Professor Simpson from The Charles Perkins Centre advises that while we can’t beat jetlag because it’s basic biology, what we can do is work with that biology to rethink what we do before, during and after a long-haul flight to make us feel better.
In the meantime, while we wait for the outcomes of this exciting collaboration between the Charles Perkins Centre and Qantas to improve our flying and destination wellness, there are things we can do now to minimize the impact of jetlag.
As I embark on long flight from Sydney to Minnesota’s Mayo Clinic, I thought I’d share some of my favorite pieces of advice from the science of wellness.
Pre-takeoff
A few days before the trip start to gradually shift you’re sleeping patterns so they start to align more with those of your destination. While you might not be able to match the times exactly – especially if it means getting up at 3am – try small shifts like waking up an hour earlier, as this can start to shift your biological “clock”. In addition, try to eat your meals and do other activities as near as possible to your destination time.
On board
It’s important to match your sleep patterns and activity level to your destination on board the flight as well as pre-takeoff. While the in-flight entertainment or our mobile devices can be a fun and easy way to pass the hours (especially if you’re having trouble falling asleep), be aware that exposure to the blue light emissions these devices emit can suppress our melatonin – the chemical that makes us sleepy – and can make it even more difficult to fall asleep.
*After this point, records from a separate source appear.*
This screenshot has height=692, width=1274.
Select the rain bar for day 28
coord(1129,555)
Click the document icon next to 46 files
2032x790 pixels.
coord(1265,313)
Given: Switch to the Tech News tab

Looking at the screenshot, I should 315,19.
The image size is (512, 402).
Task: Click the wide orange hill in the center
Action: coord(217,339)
Temperatures on a plane can change quite a lot during long flights. Wearing layers of loose fitting comfortable clothes can help you adjust to heat and cold, and make it easier for you to be able to adopt the best possible sleep position.
Keep yourself well hydrated during the flight as the cabin air pressure makes us more prone to dehydration. But this doesn’t mean drinking anything! Tea, coffee and alcohol all have a diuretic effect on our bodies, and actually increase fluid loss. Try to limit or avoid these types of drinks. Research suggests that alcohol can also interrupt our circadian rhythm, throwing our biological “clock” into further disruption.
On arrival
If you reach your destination during daylight hours try to stay awake until it’s your normal bedtime hour in the new time zone. As tired as you may feel, try not to take a daytime nap as this can just exacerbate your jetlag. If you feel you just can’t get through the day without sleep rejuvenation, try to get through to at least early afternoon, and then limit your nap to an hour. The sooner your sleeping and eating times mirror that of your destination, the better you’ll feel.
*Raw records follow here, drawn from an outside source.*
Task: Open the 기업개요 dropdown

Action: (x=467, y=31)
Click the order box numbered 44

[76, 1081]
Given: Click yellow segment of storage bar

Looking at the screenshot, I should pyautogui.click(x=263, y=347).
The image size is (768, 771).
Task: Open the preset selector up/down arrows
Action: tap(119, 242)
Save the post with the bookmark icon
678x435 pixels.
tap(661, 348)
Getting out in the sun can help avoid the urge to sleep and give your brain the signal that you’re in a new time zone. Research suggests that exposure to sunlight can trigger a reaction in our brain that stops the production of melatonin. So, take a walk outdoors or have a meal out in the sun.
Try to get moving and be active as soon as possible. Studies have found that physical exercise helps you adjust more quickly and decreases jetlag – you’re likely to be more alert, able to concentrate better and help get your sleep patterns in sync with your time zone.
Whilst we can’t beat jetlag entirely small positive changes before, during and after our flight can make a difference when we reach our destination. Happy flying.